Ayez la charité de dire à Protagoras ce qui suit.
Protagoras fait ou laisse imprimer dans le journal enciclopédique des fragmens de l'Epitre du Roi de Prusse à Protagoras, et il dit dans sa Lettre aux auteurs du journal qu'il n'a jamais donné de copie de cette Epitre du Salomon du nord. Cependant Protagoras avait envoyé copie des vers du Salomon du nord à Hippofile Bourgelatà Lyon. Il est très bon que les vers du Salomon du nord soient connus, et qu'on voie combien un roy éclairé protège les sciences, quand mtre Joli de Fleuri les persécute avec autant de fureur que de mauvaise foi.

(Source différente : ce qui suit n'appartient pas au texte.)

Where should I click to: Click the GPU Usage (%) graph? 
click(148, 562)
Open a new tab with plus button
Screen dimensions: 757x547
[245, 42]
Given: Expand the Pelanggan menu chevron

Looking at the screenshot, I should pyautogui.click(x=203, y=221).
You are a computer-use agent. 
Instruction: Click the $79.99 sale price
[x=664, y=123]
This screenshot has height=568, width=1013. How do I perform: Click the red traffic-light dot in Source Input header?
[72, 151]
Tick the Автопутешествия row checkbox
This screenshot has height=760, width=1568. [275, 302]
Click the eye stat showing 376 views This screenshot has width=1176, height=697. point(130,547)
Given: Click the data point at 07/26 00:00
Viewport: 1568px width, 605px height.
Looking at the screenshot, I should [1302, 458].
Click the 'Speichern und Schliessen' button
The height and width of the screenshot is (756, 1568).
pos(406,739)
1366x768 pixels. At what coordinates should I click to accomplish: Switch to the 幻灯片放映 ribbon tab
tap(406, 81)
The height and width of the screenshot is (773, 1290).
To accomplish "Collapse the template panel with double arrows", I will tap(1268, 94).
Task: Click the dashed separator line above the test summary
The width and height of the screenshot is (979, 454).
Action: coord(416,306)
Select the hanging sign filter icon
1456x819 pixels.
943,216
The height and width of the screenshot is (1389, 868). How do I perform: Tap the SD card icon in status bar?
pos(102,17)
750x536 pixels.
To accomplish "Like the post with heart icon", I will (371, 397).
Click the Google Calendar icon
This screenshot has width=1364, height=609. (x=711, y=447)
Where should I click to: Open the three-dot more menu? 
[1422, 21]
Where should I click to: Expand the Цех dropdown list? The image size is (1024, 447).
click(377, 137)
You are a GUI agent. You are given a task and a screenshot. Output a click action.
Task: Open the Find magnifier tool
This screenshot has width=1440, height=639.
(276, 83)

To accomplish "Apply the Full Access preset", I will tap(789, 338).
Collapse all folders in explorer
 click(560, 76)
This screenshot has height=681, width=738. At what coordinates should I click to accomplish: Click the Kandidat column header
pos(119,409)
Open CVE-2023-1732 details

Le Roi de Prusse, qui m'a envoyé cette Epitre, ne manquera pas de croire que c'est moi qui l'ai fait courir dans le monde. Je ne l'ai pourtant lüe à personne; je ne vous en ai pas envoié même un seul vers, à vous le grand confident; je suis innocent, mais je veux bien faire anathème pour Protagoras, pourvû que la bonne cause y gagne.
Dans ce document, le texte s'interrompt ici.